To the extent Plaintiff asserts a Bivens claim against Defendant in his individual capacity, this Court has subject-matter jurisdiction. State courts may hear Bivens claims under the principle of concurrent jurisdiction. See Tafflin v. Levitt, 493 U.S. 455, 458-60 (1990); cf. Bush v. Lucas, 462 U.S. 367, 371 (1983) (explaining that a Bivens claim had been filed in state court and removed to a federal district court).
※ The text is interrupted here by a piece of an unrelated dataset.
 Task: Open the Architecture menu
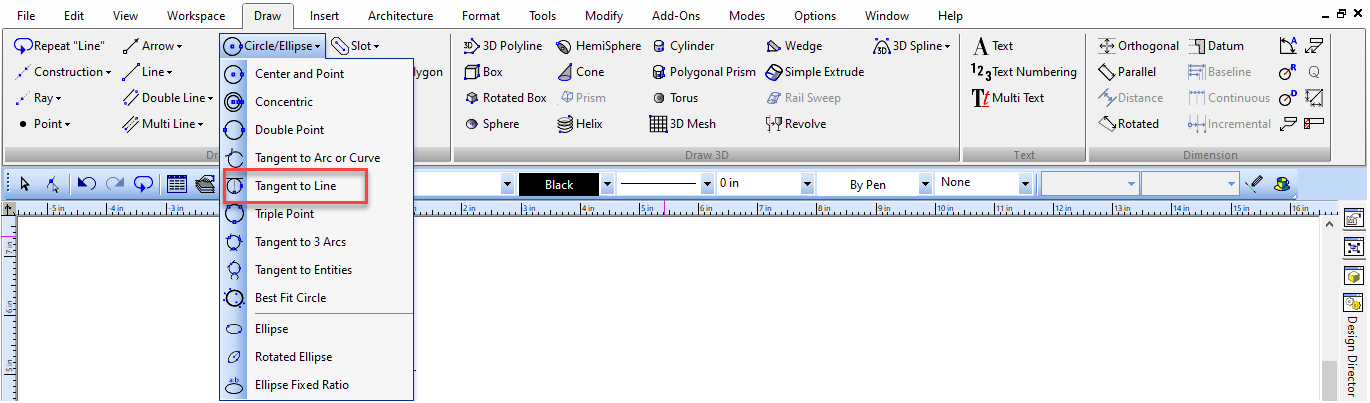(400, 16)
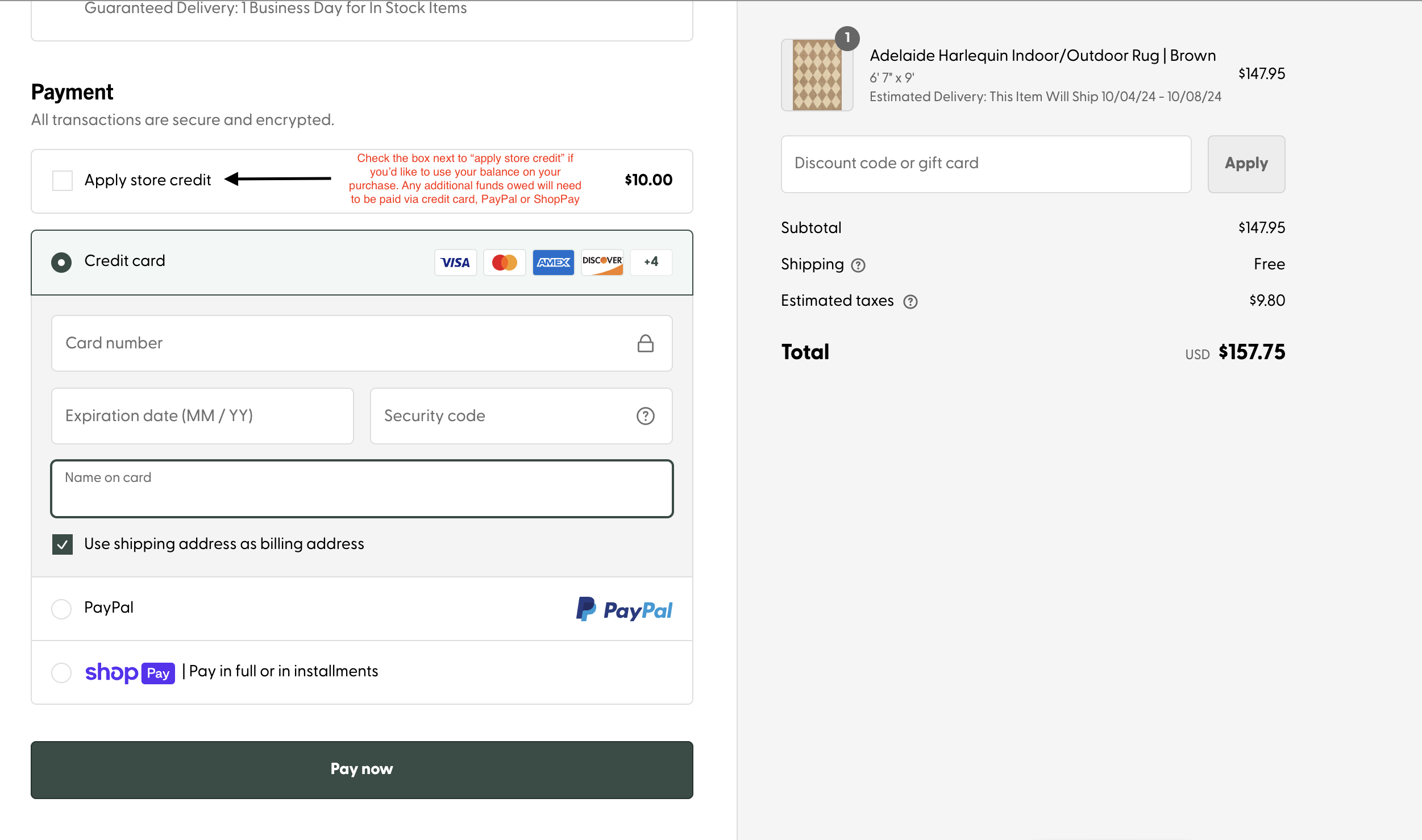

And the question whether Plaintiff does in fact have an implied cause of action for an alleged constitutional violation does not implicate subject-matter jurisdiction. See Doe v. Metro. Police Dep't, 445 F.3d 460, 466-67 (D.C. Cir. 2006). Thus, the Court can determine whether Plaintiff has stated a claim along these lines.
The Supreme Court has not recognized a Bivens claim for violating the Due Process Clause of the Fifth Amendment related to the freedom to raise one's children. So this Court must decide whether to recognize a new Bivens claim. The answer must be no if there are any “special factors that counsel hesitation.” Hernandez v. Mesa, 140 S.Ct. 735, 743 (2020) (quoting Abbasi, 137 S.Ct. at 1857 (alterations adopted)). There are here.
The most relevant special factor here is “the existence of a comprehensive remedial scheme.” Wilson v. Libby, 535 F.3d 697, 705 (D.C. Cir. 2008) (citing Bush, 462 U.S. at 388-90). Such a remedial scheme “precludes creation of a Bivens [action].” Id. That factor is relevant here because “Title VII” is a “a comprehensive scheme that addresses precisely the wrongdoing alleged by [Plaintiff].” Webster v. Spencer, 318 F.Supp.3d 313, 320 (D.D.C. 2018). Title VII, as the Supreme Court has explained, is “the exclusive judicial remedy for claims of discrimination in federal employment.” Id. (quoting Brown v. G.S.A., 425 U.S. 820, 835 (1976)). Thus, this Court cannot recognize a new Bivens claim under these circumstances.
In other words, it is “patently obvious” that Plaintiff cannot prevail on a Bivens claim. Baker, 916 F.2d at 727. That is so because the exclusivity of Title VII is well-established, because her claim is substantively novel, and because the Supreme Court has repeatedly emphasized that recognizing new Bivens actions “is a disfavored judicial activity.” Hernandez, 140 S.Ct. at 742 (quotation omitted). Thus, “established law plainly prohibits” such a claim. Jefferies, 916 F.Supp.2d at 47. And to the extent Plaintiff's complaint seeks to asserts one, the Court will dismiss it because it does not state a claim.
Because this deficiency cannot be cured with new factual allegations, the Court's dismissal on these grounds is with prejudice. Firestone v. Firestone, 76 F.3d 1205, 1209 (D.C. Cir. 1996).
III. Conclusion
For all the above reasons, the Court will grant Defendant's Motion and dismiss the case in part for lack of subject matter jurisdiction and in part for failure to state a claim. A separate order will issue.